Higher inflation, especially when it relates to essentials such as fuel, energy and food that account for a substantial chunk of our weekly spending, leads to a squeeze on everyone’s disposable income, and adjustments have to be made, which may encompass spending less on discretionary items including travel and tourism.

Yes, there is an argument to say that domestic tourism may get a boost if airfares rise dramatically in the next few months and/or jet fuel shortages lead to fewer flights, but those hellbent on a foreign holiday might simply search for destinations far away from the conflict zone that are easy and affordable to reach.

The pressure on airlines bottom lines will perhaps not become evident until later in the year. It’s normally in September or October that we hear of at least one European airline failing due to it having insufficient cash reserves to make it through the upcoming lean winter period, and it would be astounding if this annual ritual is avoided this autumn.

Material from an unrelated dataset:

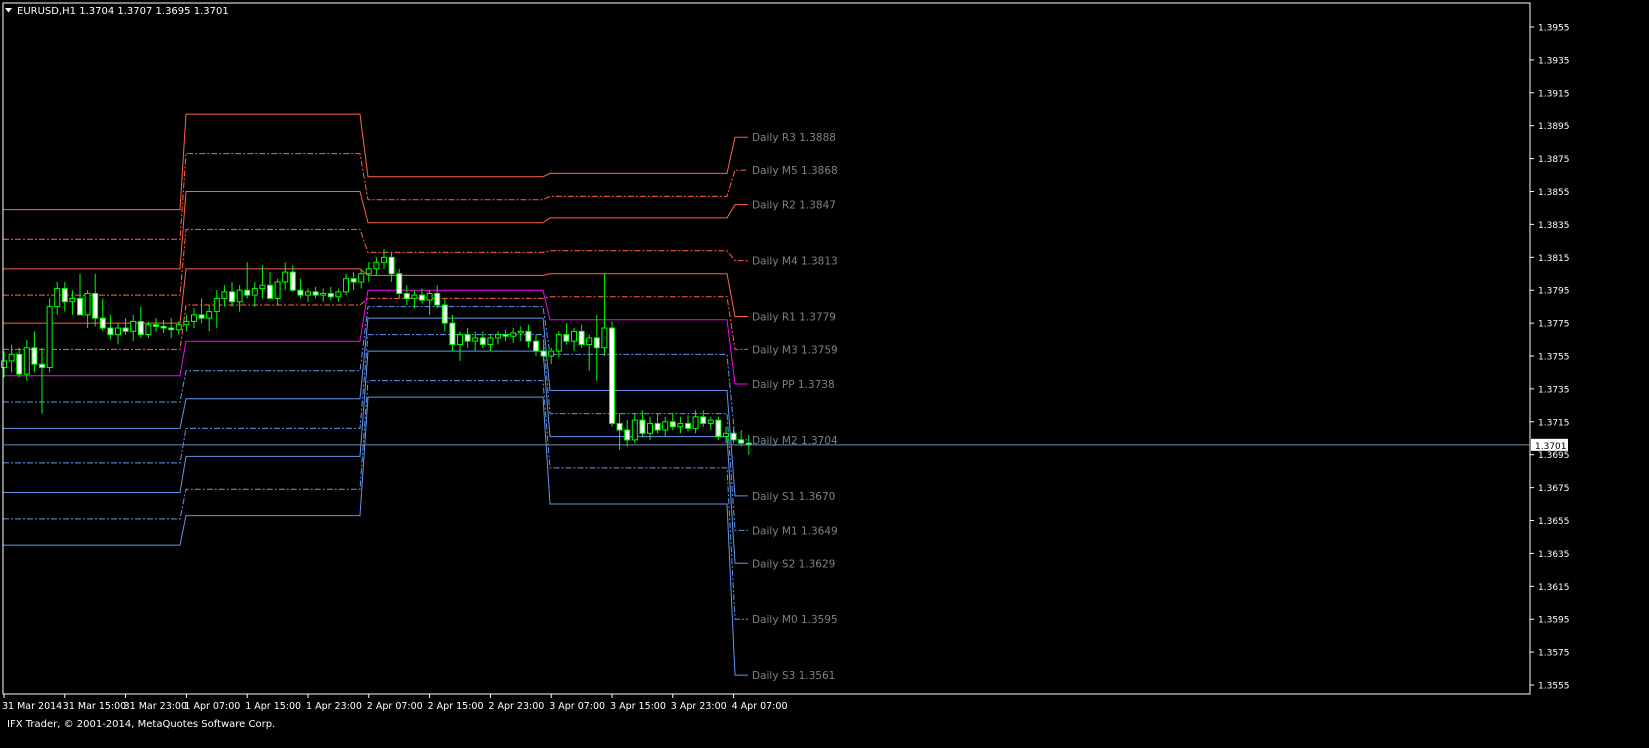  Describe the element at coordinates (794, 385) in the screenshot. I see `pivot-label-pp: Daily PP 1.3738` at that location.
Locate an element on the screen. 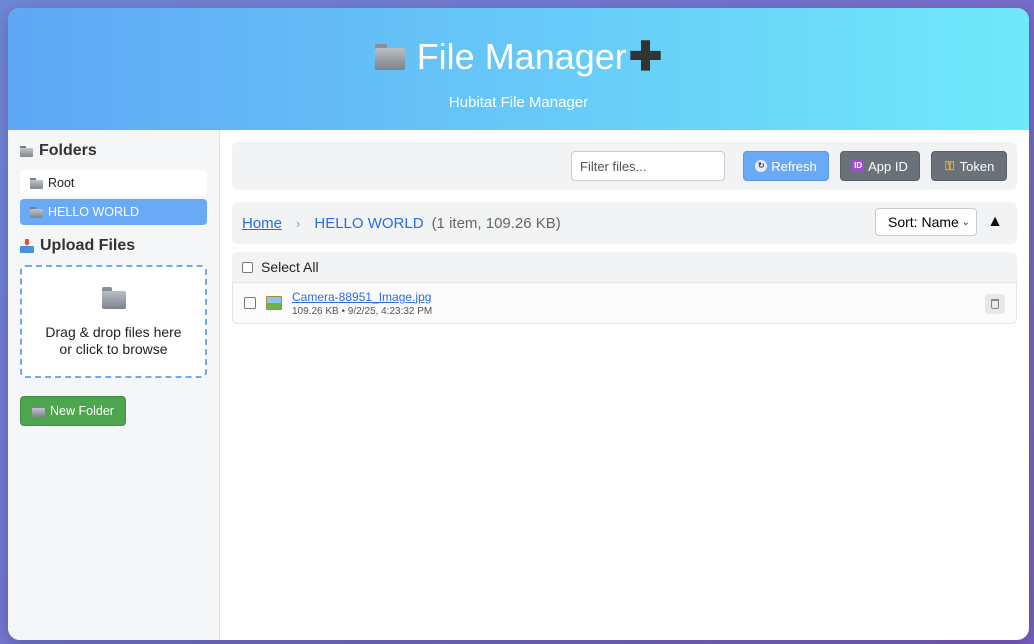 This screenshot has width=1034, height=644. upload-heading: Upload Files is located at coordinates (114, 246).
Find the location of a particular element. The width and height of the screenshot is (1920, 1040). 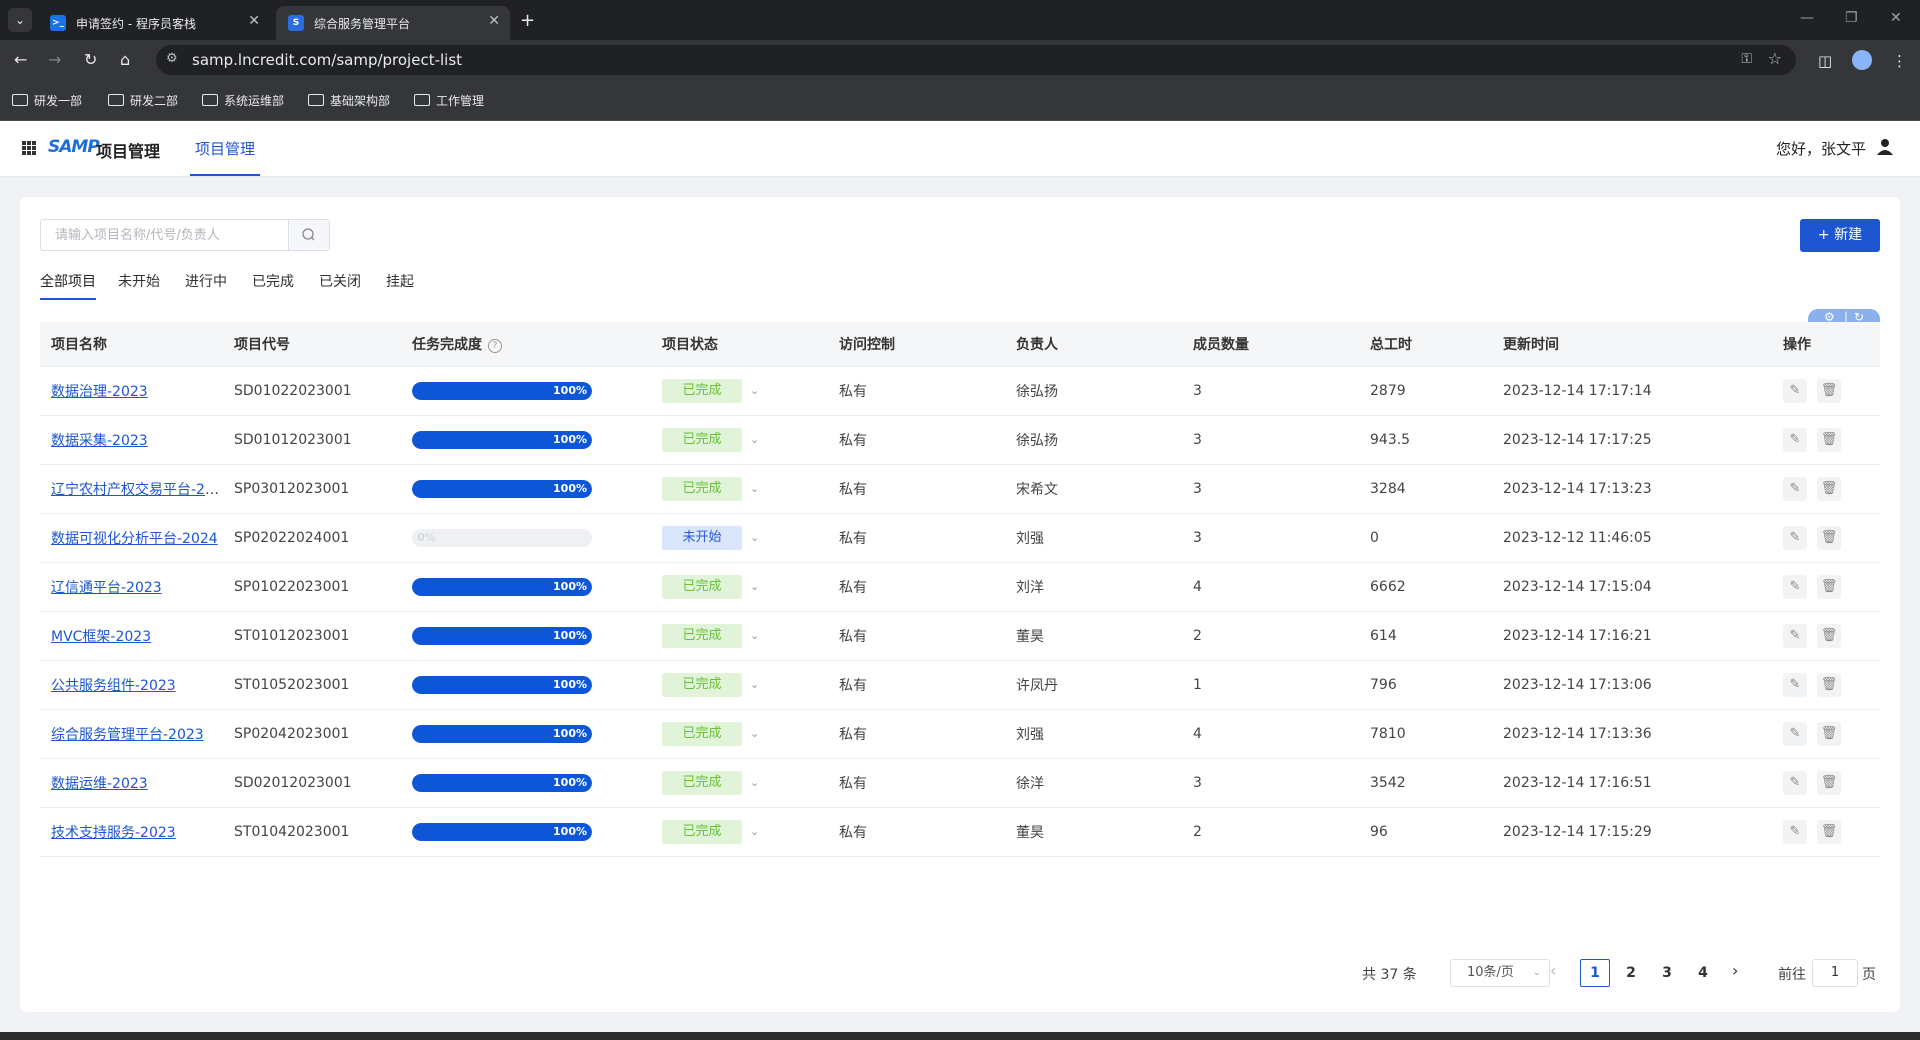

Even if some foreign travel ends up being domestic travel instead, we should recognise that domestic travel itself will be impacted by higher costs, most notably petrol. It is realistic to suppose that domestic destinations, whether for an overnight trip or simply a day out, that involve a comparatively short journey will be more appealing than those that require a lengthy, and therefore costly, car journey. Any such adaptation in consumer behaviour would be to the detriment of Britain’s more far-flung destinations.

In the Australian states of Victoria and Tasmania it has been announced that public transport will be free for at least the month of April to help preserve fuel supplies and discourage car use. I don’t envisage this idea being adopted in Britain, but I’d happily be proved wrong.

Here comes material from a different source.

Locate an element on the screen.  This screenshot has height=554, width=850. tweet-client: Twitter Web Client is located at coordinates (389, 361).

UK consumer confidence fell in March and will likely do so again in April unless a swift and comprehensive end to the war emerges. Weak consumer confidence in and of itself doesn’t preclude people spending on travel and tourism, but it can lead to the prioritisation of the “main holiday” at the expense of more regular short-breaks or days out.

It’s not just purchases of tourism related goods and services that might get reined in, it’s general spending on stuff, and this of course can lead to a slowing in economic growth, not that growth was all that spectacular to begin with. Reduced spending by consumers and reduced profits for businesses further erodes government tax receipts at a time when additional demands on public spending are emerging, not least higher bond yields on government gilts, a topic I mused on in my blog last October.

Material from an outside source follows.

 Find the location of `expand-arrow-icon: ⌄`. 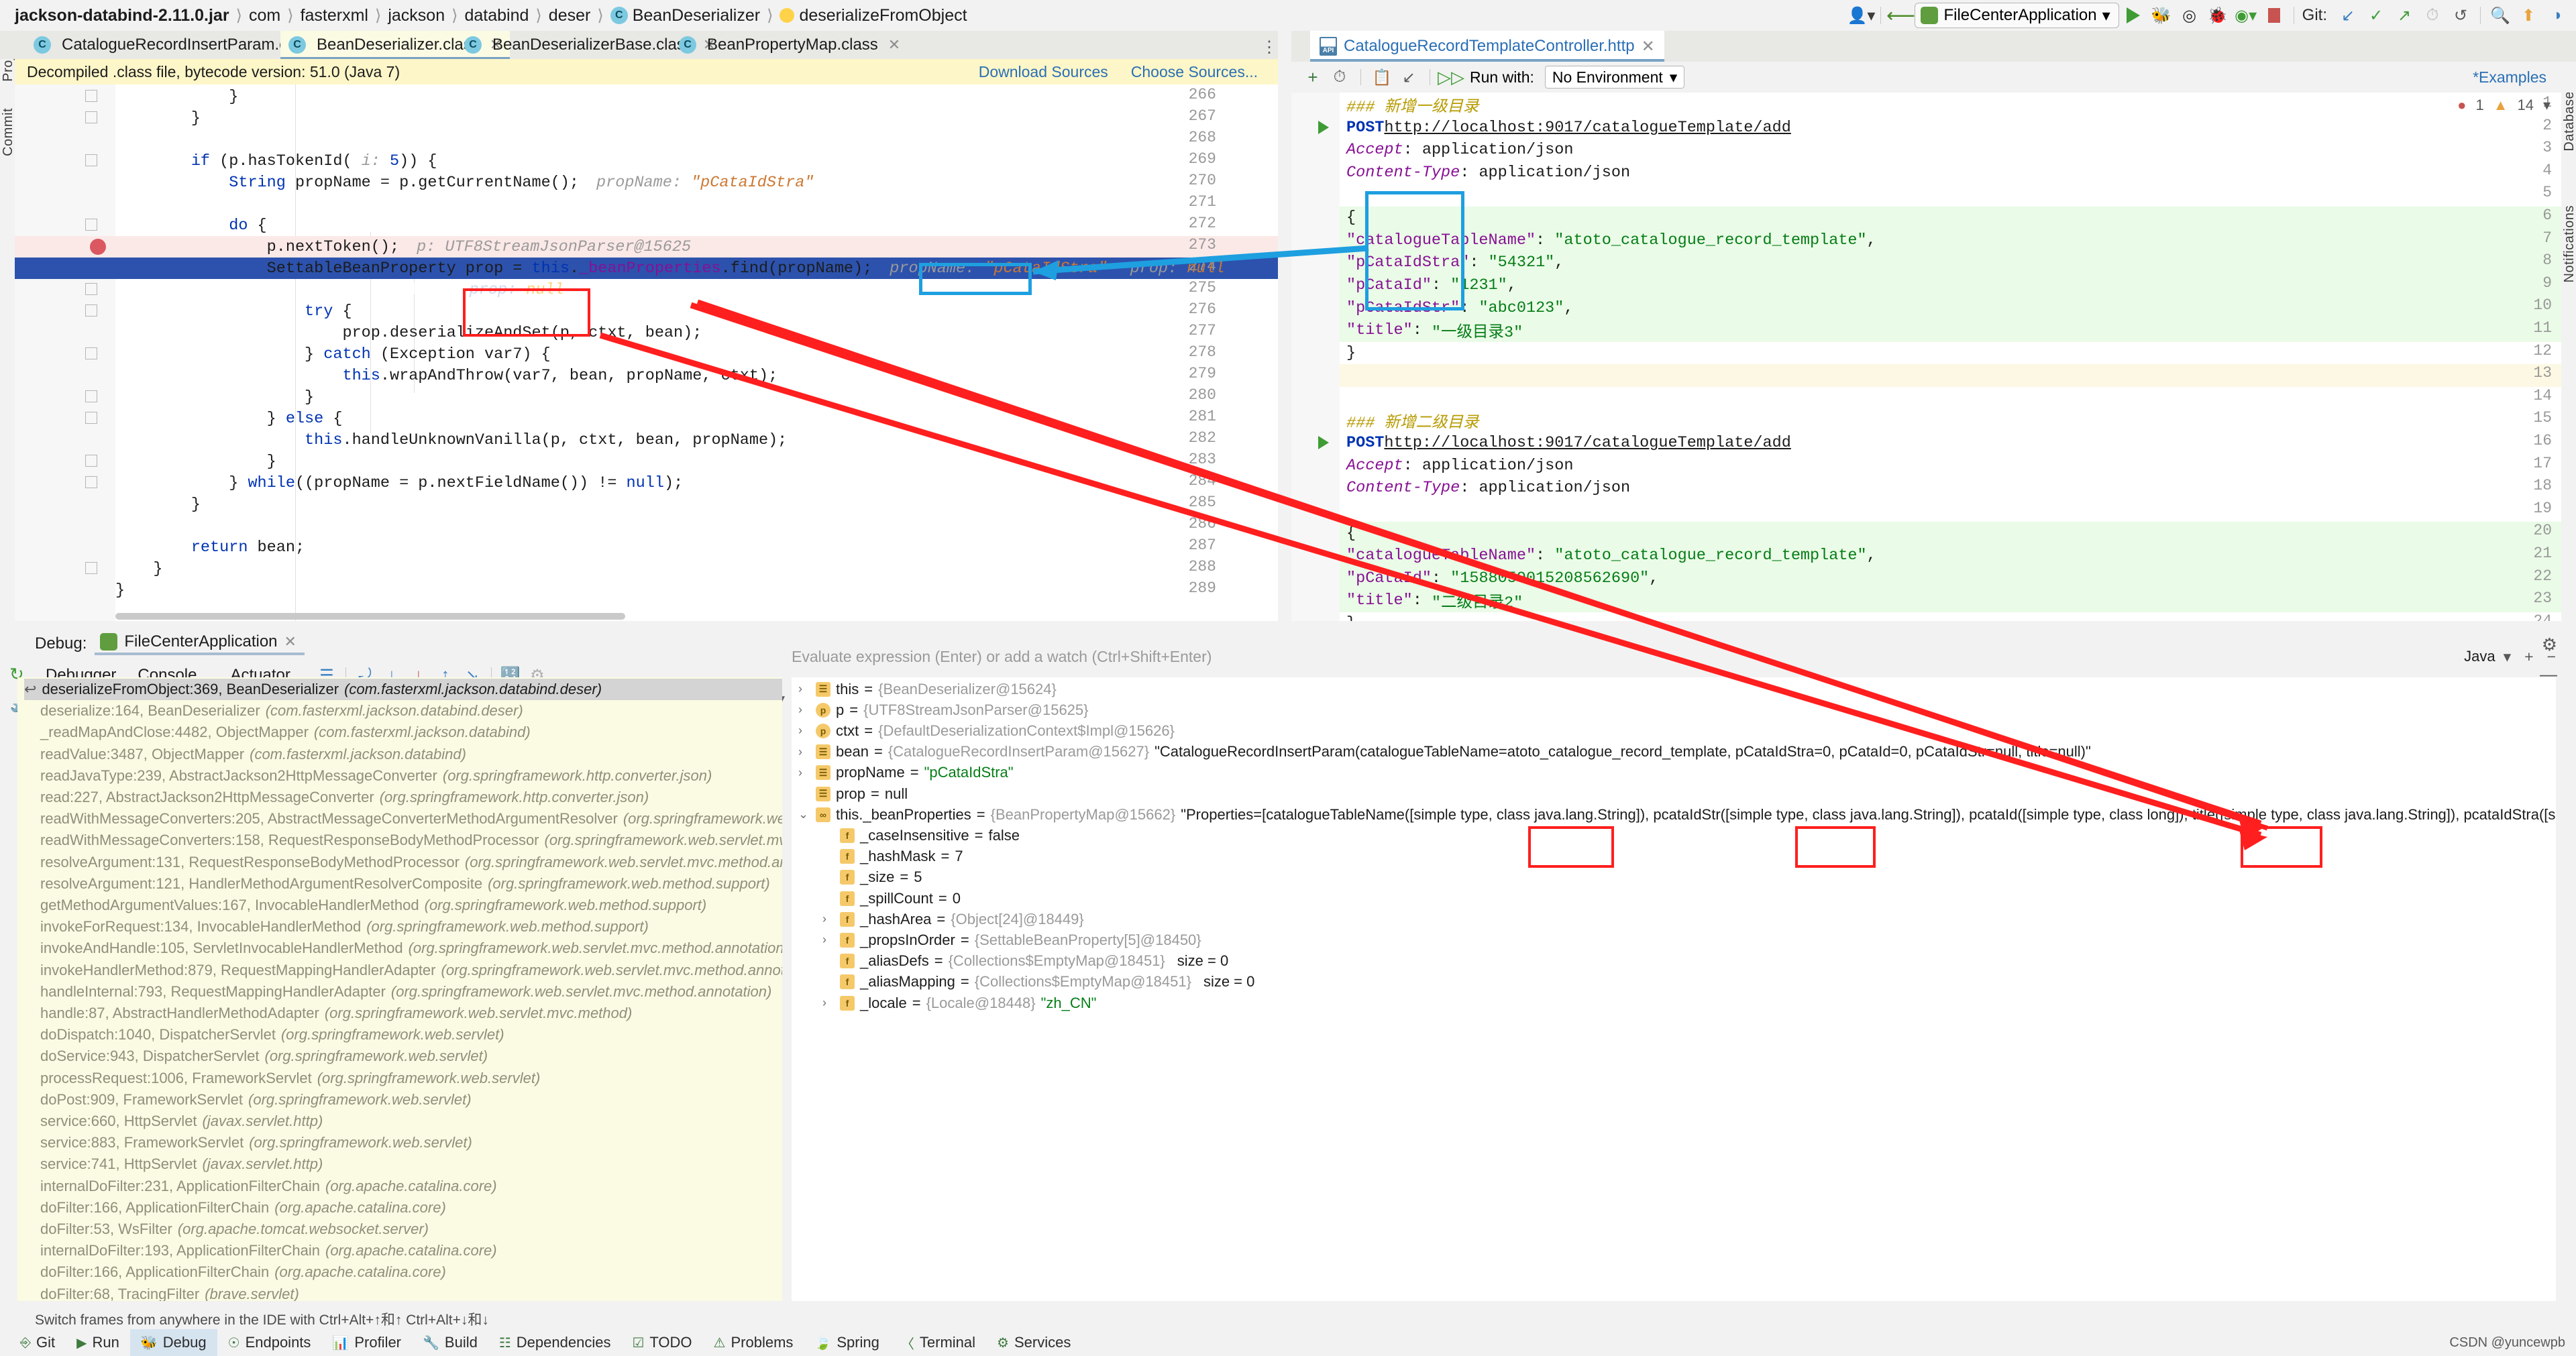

All of this means the amount of public money, whether at the central or local government level, available to support the visitor economy is set to be squeezed yet again, and the prospect of lower taxes drifts ever further into the distance.

We should of course recognise the human suffering that has resulted from the conflict, but it is also true to say that there has been substantial reputational damage done to the Gulf states that have spent billions over the past few decades in diversifying their economies and attracting both international tourists and foreign workers to the region.

Once the war ends there will no doubt be a concerted, and well-funded, campaign to rebuild reputations, but this is unlikely to succeed overnight and one potential negative impact on the British economy is that this could lessen the amount of inward investment destined for Britain from the Middle East. One likely upside of peace once it is achieved is that regional airlines will unquestionably be offering highly competitive fares to attract wary but price sensitive customers back.

The intense phase of the conflict could have ended by the time of my next monthly blog, although that’s by no means a racing certainty. However, the fallout from it is set to last for several months at the very least, and sadly for Britain’s visitor economy the downside risks firmly outweigh the upside risks.